This is an example of table data that I am working on (the table contained a lot of columns, I am showing here only the relevant ones):
Id
job_number
status
parent_id
1
42FWD-42
0
0
2
42FWD-42
1
1
3
42FWD-42
5
1
Id is auto generated. parent_id links the job using the id.
When a new job is created via the app, a new row is created (with status "0"). The auto-generated Id is then used for subsequent rows of same job, and set as parent id.
Another record with status "1" (which is code for started) is also created just after parent record.
Explanation of the problem: due to a bug in the app, there are duplicate set of rows for the same job.
Example of problem
Id
job_number
status
parent_id
1
42FWD-42
0
0
2
42FWD-42
0
0
3
42FWD-42
1
1
4
42FWD-42
1
2
5
42FWD-42
5
1
As you can see from this example, due to the bug, there are 2 rows with "0" status for the same job, and 2 rows with "1" status.

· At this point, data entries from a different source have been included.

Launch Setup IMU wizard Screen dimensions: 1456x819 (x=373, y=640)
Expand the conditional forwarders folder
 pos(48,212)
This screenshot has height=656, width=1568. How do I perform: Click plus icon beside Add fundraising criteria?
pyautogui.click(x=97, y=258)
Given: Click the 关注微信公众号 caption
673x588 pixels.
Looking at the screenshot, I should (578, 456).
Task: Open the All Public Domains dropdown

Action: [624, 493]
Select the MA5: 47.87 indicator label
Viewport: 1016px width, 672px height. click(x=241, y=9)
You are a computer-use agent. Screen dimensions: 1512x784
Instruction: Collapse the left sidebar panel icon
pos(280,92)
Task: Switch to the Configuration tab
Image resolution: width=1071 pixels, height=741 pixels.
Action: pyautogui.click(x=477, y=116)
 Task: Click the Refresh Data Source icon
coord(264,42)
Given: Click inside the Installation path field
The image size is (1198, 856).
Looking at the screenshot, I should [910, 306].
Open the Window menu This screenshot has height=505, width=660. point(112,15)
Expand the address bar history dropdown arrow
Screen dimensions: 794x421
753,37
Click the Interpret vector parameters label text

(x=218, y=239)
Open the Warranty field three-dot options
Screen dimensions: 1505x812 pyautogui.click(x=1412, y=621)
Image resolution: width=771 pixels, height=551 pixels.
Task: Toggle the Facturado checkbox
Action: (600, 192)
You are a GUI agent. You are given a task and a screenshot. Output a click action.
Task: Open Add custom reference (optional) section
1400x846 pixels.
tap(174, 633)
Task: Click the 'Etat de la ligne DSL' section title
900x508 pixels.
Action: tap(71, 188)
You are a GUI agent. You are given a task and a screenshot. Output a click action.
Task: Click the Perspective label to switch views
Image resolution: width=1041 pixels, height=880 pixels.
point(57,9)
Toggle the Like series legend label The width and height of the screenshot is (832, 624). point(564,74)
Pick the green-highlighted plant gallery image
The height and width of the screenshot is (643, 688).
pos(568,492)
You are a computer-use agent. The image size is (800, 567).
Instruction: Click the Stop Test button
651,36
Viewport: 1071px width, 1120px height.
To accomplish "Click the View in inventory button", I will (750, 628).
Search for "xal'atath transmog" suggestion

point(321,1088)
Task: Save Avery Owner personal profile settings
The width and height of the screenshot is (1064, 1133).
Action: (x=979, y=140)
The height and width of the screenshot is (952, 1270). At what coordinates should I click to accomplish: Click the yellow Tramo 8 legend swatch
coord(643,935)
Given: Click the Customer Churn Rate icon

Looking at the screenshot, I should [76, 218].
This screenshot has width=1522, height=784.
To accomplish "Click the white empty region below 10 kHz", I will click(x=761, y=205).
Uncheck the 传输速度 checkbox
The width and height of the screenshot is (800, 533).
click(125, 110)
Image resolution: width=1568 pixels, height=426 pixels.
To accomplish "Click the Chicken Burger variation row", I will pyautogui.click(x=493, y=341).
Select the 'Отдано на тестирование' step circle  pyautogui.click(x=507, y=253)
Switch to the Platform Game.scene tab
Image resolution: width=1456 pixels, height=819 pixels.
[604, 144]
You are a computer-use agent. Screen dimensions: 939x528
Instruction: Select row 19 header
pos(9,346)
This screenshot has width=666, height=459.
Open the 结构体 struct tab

This creates a lot of problems in operation in app where the job is updated using the job number.
The status number should not repeat for a specific job.
What I want to do is to find all duplicates like those in example. For example, I want a query where I can find all duplicates which have same job number, but different parent_id and NO "5" status.
Example result using the example table above, I need the query to return:
Id
job_number
status
parent_id
2
42FWD-42
0
0
4
42FWD-42
1
2
Explanation of this result:
Row with Id=1 is considered the correct record because it has an associated record with status "5"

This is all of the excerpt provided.